▶ [ACTIONS TO TAKE]
A. Can you return, word for word, the part of the TRIM thread that opens with the words containing "We have been" and closes with "and scenario out."?
B. Answer these questions about the TRIM thread:
(i) What filesystem do all of the persistent volumes use?
(ii) Which trim mode is described as smoother than the other?
(iii) Which setting determines the available asyncio requests that were exhausted to reproduce the issue?
— Start of TEXT SECTION —
I was looking at TRIM to see how it impacts performance. Nn my persistent volumes (which are all ZFS), the autotrim is a bit smoother than manual trim, which is a bit lumpy and impactful. I've tried many design variations for the past year or so (nodes in VMs, native nodes on hardware, large disk pools underneath (both HDD and SSD), large hosts that are overkill for the workload, different OS versions, etc). They all died the same way, but some took a few months to degenerate. I haven't found the common factor yet.

berkayoz commented 1 year ago

Hey everyone,

We have been able to reproduce this issue by exhausting available asyncio requests determined by fs.aio-max-nr. Thanks to @jhughes2112 for pointing the workload and scenario out.
— End of TEXT SECTION —
— Start of SOURCE EXCERPT —
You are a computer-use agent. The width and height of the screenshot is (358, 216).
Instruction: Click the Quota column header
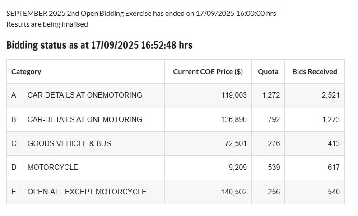[268, 72]
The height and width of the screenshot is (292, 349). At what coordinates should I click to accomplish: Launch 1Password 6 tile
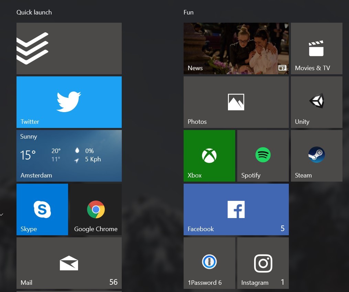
— End of SOURCE EXCERPT —
▶ [SOLUTIONS BELOW]
A.
We have been able to reproduce this issue by exhausting available asyncio requests determined by fs.aio-max-nr. Thanks to @jhughes2112 for pointing the workload and scenario out.

B.
(i) ZFS
(ii) Autotrim
(iii) fs.aio-max-nr